Un stablecoin présenté comme une alternative aux circuits financiers traditionnels
Selon des analyses publiées fin juin par le Centre for Information Resilience (CIR), organisation non gouvernementale britannique, la Russie explorerait de nouvelles solutions pour réduire l’impact des sanctions économiques liées au conflit en Ukraine. Parmi elles figure l’A7A5, une cryptomonnaie indexée sur le rouble et lancée en février par un investisseur pro-russe installé hors du pays, en collaboration avec une banque publique russe.
A7A5 est un stablecoin, c’est-à-dire une devise numérique conçue pour refléter la valeur d’une monnaie fiduciaire. D’après George Voloshin, de l’Acams, qui lutte contre le blanchiment d’argent, il s’agirait du « premier stablecoin basé sur le rouble » connu à ce jour. Bien que son usage reste pour l’instant limité, cette initiative pourrait illustrer la volonté des autorités russes de disposer d’un outil plus autonome par rapport aux grandes cryptomonnaies dominées par des opérateurs internationaux.
Contexte : sanctions et restrictions financières depuis 2014
Depuis l’annexion de la Crimée en 2014, la Russie fait l’objet de mesures telles que l’exclusion du réseau de paiements Swift, le gel d’avoirs bancaires, ainsi que l’interdiction de certains investissements étrangers. Des experts ont relevé que des entités liées à Moscou ont, par le passé, utilisé des cryptomonnaies – notamment des stablecoins – pour limiter les effets de ces restrictions. Certaines ont déjà été visées par des sanctions du département du Trésor américain.
Des enquêtes menées par des sociétés comme Elliptic ont montré qu’au fil du conflit, des dons en actifs numériques ont été versés aussi bien à des forces ukrainiennes qu’à des groupes armés soutenant la Russie. Cependant, les stablecoins largement utilisés comme l’USDT, géré par Tether, sont émis par des sociétés qui coopèrent avec les autorités occidentales. Ainsi, en mars, Tether a gelé environ 28 millions de dollars en USDT sur des comptes liés à la plateforme russe Garantex, avant que celle-ci ne soit fermée par décision conjointe de plusieurs pays, pour des activités jugées illicites par ces derniers.
Vers une cryptomonnaie nationale contrôlée
Pour Elise Thomas, enquêtrice au CIR, le blocage de ces portefeuilles aurait agi comme un signal fort, incitant Moscou à se doter d’un stablecoin qu’il maîtrise totalement. D’après la société d’analyse Global Ledger, des dizaines de millions de dollars auparavant stockés en USDT sur Garantex auraient été transférés vers A7A5 avant la fermeture de la plateforme.

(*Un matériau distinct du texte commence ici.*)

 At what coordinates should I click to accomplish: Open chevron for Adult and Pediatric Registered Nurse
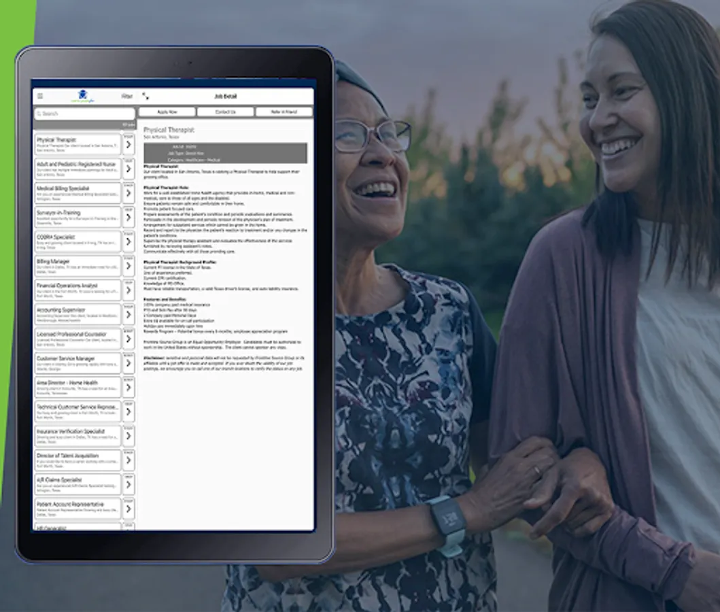128,169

Ce stablecoin est garanti par des dépôts placés à la Promsvyazbank, banque publique russe sous sanctions internationales. L’A7A5 est cependant officiellement enregistré au Kirghizstan et s’échange via la plateforme Grinex, également basée dans ce pays. Selon son directeur de projet, Leonid Shumakov, cet environnement juridique offrirait une marge de manœuvre plus large face aux sanctions et pressions extérieures.

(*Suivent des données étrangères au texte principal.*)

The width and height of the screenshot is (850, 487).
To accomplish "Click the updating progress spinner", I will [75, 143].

Un acteur central : Ilan Shor
L’actionnaire majoritaire du groupe A7, à l’initiative d’A7A5, est Ilan Shor, homme d’affaires et personnalité politique moldave actuellement réfugié en Russie. Les recherches du CIR mettent en évidence des interconnexions techniques entre des plateformes liées à A7A5 et des sites Internet attribués à des opérations politiques en Moldavie associées à M. Shor, notamment via le partage d’adresses IP.

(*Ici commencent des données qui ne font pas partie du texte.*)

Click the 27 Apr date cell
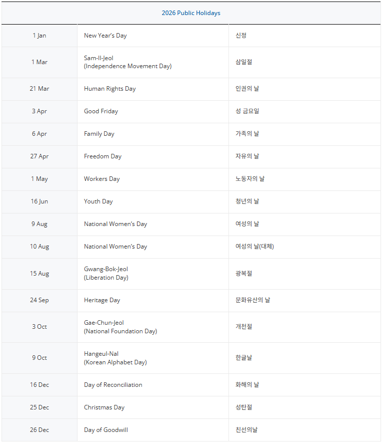The width and height of the screenshot is (382, 443). (x=40, y=156)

Ces éléments interviennent dans un contexte où le groupe A7 a été successivement sanctionné par le Royaume-Uni puis par l’Union européenne, qui a évoqué des liens récurrents avec Moscou ainsi qu’une implication présumée dans des tentatives d’influence sur les élections moldaves. Contactée par l’AFP, l’équipe d’A7A5 n’avait pas répondu au moment de la publication des informations.
Des volumes en forte croissance
En cinq à six mois d’existence, la cryptomonnaie A7A5 totaliserait environ 150 millions de dollars en capitalisation, selon le site CoinMarketCap. Ces transactions ne sont pas nécessairement contraires à la loi, précise M. Voloshin, sauf si elles impliquent des acteurs already listés sous sanctions cherchant à accéder au système financier international.